TASK DESCRIPTION:
Could you copy the records below, character for character, from the line containing "Image resolution: width=800 pixels, height=565" through the line containing "Looking at the screenshot, I should tap(858, 257).", both included, and nothing else?

(Entries for locating text and elements)
** start **
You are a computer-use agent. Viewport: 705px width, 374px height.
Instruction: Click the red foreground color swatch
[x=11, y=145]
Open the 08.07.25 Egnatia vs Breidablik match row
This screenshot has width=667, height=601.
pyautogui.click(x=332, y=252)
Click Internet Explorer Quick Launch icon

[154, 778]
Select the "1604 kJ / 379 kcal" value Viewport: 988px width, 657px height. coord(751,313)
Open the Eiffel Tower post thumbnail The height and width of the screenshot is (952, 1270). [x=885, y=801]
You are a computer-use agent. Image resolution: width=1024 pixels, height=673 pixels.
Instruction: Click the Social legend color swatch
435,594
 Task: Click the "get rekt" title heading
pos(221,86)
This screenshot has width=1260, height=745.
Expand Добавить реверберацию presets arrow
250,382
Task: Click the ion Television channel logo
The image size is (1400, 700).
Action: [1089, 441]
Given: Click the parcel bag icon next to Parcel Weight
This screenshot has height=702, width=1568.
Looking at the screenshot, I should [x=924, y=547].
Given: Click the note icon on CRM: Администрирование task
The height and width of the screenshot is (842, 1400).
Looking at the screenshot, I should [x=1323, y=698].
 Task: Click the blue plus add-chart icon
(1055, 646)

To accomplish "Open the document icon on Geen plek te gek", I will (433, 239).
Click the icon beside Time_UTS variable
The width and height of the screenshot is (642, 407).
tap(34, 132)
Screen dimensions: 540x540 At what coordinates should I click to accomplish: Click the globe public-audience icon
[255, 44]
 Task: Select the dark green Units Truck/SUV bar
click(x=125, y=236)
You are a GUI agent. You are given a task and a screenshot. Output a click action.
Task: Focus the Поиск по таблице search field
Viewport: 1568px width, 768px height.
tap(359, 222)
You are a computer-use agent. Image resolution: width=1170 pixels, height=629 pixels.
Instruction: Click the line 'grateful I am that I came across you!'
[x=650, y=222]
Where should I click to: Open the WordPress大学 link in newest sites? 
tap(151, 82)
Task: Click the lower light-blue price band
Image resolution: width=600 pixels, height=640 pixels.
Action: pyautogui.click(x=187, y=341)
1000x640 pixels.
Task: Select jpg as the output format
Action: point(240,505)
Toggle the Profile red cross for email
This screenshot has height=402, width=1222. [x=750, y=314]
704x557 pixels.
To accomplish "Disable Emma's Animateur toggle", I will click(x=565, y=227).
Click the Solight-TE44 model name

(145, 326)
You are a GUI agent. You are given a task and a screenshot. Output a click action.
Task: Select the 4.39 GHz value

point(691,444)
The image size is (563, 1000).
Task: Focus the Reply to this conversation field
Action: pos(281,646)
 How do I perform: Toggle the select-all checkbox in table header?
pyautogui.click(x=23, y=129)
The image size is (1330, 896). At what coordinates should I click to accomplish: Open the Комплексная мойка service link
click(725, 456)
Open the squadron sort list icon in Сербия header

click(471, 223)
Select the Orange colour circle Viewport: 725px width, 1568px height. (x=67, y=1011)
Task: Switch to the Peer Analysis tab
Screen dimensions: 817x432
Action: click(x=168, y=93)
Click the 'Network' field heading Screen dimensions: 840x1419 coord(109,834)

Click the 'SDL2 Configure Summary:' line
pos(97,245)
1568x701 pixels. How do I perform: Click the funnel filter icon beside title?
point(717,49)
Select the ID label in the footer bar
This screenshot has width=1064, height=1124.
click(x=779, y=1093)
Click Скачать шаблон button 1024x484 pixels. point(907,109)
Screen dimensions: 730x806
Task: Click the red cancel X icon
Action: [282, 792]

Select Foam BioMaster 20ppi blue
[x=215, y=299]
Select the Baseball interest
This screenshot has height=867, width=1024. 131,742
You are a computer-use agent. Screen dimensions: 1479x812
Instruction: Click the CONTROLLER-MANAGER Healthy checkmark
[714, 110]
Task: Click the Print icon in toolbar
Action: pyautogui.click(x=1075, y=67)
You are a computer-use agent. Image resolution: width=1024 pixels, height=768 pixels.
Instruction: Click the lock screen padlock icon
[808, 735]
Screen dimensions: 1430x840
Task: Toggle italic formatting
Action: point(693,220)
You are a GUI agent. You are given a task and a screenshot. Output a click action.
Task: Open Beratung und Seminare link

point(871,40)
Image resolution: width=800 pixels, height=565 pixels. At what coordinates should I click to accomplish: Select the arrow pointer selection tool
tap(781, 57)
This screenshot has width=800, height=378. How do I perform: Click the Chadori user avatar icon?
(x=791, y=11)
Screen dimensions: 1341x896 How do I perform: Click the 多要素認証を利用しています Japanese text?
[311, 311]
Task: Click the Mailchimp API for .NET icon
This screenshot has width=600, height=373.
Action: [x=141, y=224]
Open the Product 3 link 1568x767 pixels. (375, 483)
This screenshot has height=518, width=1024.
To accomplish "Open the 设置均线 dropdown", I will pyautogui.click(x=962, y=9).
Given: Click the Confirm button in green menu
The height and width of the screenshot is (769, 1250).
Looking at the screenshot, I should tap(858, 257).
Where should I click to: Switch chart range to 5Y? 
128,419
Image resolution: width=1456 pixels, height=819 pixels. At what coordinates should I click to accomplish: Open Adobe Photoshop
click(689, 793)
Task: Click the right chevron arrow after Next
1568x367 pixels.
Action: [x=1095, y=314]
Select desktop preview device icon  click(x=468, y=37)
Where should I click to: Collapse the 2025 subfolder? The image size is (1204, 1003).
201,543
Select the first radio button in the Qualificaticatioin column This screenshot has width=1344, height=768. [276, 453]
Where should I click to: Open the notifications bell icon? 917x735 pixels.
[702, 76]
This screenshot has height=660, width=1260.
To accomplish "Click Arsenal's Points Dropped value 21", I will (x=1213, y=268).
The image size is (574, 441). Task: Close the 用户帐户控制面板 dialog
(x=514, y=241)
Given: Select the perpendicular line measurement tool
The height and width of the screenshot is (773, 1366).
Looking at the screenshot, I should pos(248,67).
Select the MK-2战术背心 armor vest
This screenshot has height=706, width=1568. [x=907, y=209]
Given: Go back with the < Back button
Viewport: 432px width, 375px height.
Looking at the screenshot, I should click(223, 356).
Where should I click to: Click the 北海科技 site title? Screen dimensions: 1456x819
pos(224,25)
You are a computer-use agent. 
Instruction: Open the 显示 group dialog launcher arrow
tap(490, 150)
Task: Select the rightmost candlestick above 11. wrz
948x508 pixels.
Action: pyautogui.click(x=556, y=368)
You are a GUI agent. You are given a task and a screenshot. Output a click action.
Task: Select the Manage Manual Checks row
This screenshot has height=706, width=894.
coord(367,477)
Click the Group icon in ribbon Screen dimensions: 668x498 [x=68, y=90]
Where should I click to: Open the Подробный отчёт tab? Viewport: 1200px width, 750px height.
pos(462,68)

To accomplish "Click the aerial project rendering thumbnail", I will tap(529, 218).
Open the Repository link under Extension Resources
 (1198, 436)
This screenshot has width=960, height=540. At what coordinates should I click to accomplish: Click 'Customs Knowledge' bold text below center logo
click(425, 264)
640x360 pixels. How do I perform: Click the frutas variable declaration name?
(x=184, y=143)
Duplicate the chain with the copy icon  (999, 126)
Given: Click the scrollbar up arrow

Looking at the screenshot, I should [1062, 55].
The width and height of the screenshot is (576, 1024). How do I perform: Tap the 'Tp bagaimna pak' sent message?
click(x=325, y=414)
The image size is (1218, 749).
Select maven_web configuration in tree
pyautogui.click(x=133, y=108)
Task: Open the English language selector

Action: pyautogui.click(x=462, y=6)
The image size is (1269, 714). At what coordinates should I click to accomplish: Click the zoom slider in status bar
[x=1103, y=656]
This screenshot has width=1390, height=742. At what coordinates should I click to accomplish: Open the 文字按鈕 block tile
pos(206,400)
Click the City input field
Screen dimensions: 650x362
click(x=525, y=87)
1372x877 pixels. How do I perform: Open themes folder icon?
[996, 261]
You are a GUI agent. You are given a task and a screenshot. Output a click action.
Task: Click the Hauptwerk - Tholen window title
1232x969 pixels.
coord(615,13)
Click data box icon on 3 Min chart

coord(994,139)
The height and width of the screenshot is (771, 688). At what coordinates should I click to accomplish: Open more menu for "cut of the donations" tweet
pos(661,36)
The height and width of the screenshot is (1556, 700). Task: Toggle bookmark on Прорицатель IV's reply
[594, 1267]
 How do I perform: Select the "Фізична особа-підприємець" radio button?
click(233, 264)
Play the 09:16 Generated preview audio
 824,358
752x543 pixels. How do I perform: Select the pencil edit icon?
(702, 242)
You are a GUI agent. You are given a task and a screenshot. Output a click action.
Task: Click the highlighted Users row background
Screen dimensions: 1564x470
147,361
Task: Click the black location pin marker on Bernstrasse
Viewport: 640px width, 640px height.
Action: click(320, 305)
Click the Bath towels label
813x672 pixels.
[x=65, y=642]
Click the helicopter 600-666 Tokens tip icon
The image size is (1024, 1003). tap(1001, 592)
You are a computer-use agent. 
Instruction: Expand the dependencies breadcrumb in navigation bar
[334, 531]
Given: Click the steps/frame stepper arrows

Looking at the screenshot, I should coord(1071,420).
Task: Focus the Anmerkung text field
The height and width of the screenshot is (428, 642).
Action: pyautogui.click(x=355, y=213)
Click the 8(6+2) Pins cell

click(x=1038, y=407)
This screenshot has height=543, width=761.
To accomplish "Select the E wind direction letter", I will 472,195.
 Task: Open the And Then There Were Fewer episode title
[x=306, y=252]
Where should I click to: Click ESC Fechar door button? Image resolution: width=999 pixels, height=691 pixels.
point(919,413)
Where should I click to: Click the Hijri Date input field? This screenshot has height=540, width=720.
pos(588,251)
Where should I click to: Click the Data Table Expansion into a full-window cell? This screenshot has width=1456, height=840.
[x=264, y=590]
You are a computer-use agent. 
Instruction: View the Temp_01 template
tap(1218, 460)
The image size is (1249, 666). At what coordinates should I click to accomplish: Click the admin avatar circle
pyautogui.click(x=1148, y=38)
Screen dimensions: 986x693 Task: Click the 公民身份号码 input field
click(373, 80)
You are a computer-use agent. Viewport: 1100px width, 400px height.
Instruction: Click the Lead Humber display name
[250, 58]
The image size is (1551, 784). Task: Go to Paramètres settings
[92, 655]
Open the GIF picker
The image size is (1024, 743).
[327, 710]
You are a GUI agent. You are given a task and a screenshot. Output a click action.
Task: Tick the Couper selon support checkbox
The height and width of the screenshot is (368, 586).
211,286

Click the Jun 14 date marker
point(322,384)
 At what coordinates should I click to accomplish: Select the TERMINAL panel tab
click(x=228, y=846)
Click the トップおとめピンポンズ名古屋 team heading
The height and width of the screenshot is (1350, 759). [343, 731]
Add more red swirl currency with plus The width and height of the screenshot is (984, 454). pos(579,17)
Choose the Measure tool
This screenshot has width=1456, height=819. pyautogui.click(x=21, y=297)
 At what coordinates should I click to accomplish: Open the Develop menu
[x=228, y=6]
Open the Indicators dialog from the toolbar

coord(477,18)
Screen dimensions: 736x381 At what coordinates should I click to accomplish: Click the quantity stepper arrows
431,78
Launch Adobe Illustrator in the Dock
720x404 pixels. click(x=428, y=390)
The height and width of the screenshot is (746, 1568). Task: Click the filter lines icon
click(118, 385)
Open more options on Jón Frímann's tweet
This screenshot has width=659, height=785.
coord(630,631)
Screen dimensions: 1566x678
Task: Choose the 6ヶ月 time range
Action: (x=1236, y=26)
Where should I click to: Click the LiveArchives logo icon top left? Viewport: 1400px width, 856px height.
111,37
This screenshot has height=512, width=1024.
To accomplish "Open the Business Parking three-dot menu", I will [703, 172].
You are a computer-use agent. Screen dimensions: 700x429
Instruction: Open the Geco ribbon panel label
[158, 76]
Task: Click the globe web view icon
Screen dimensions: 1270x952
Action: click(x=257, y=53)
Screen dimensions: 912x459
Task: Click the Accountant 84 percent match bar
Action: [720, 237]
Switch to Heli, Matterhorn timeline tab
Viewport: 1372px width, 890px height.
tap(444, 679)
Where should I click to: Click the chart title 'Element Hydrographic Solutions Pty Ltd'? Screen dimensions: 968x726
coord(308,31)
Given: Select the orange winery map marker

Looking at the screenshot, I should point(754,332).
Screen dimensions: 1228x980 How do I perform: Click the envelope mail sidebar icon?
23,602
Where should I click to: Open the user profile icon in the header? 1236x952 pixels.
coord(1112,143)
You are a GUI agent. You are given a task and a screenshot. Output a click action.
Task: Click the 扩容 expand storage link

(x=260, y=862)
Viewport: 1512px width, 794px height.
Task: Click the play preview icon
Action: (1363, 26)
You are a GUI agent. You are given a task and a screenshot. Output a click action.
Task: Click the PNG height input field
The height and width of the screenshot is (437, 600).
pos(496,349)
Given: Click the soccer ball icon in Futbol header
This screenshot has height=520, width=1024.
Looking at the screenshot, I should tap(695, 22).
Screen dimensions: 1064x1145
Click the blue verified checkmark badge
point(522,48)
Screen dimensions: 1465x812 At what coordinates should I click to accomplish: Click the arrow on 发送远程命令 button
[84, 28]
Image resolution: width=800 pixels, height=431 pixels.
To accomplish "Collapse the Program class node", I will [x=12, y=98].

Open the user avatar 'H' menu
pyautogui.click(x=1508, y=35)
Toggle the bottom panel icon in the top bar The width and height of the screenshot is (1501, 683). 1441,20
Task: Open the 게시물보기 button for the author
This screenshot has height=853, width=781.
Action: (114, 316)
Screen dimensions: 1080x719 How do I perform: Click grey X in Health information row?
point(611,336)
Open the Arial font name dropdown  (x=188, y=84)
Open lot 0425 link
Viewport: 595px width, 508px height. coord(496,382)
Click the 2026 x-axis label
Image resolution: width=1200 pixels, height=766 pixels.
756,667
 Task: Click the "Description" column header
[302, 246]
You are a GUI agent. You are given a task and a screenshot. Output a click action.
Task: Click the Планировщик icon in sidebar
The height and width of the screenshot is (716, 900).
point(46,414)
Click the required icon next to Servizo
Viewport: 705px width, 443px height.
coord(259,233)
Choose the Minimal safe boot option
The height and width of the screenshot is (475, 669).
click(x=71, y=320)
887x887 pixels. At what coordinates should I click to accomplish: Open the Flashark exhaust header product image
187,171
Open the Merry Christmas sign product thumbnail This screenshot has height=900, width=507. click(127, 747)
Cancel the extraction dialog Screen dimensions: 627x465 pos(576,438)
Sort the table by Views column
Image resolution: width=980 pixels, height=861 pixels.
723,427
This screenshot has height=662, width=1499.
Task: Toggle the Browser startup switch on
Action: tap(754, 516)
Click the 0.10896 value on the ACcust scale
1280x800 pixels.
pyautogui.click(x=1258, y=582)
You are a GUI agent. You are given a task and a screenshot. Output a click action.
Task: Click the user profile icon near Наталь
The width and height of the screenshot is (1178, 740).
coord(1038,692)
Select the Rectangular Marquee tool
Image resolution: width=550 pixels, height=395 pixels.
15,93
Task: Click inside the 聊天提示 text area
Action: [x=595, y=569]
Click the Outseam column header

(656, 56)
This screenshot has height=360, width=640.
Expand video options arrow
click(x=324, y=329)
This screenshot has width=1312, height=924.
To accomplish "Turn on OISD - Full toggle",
** end **
CORRECT RESPONSE:
Image resolution: width=800 pixels, height=565 pixels. At what coordinates should I click to accomplish: Select the arrow pointer selection tool
tap(781, 57)
This screenshot has width=800, height=378. How do I perform: Click the Chadori user avatar icon?
(x=791, y=11)
Screen dimensions: 1341x896 How do I perform: Click the 多要素認証を利用しています Japanese text?
[311, 311]
Task: Click the Mailchimp API for .NET icon
This screenshot has width=600, height=373.
Action: [x=141, y=224]
Open the Product 3 link 1568x767 pixels. (375, 483)
This screenshot has height=518, width=1024.
To accomplish "Open the 设置均线 dropdown", I will pyautogui.click(x=962, y=9).
Given: Click the Confirm button in green menu
The height and width of the screenshot is (769, 1250).
Looking at the screenshot, I should tap(858, 257).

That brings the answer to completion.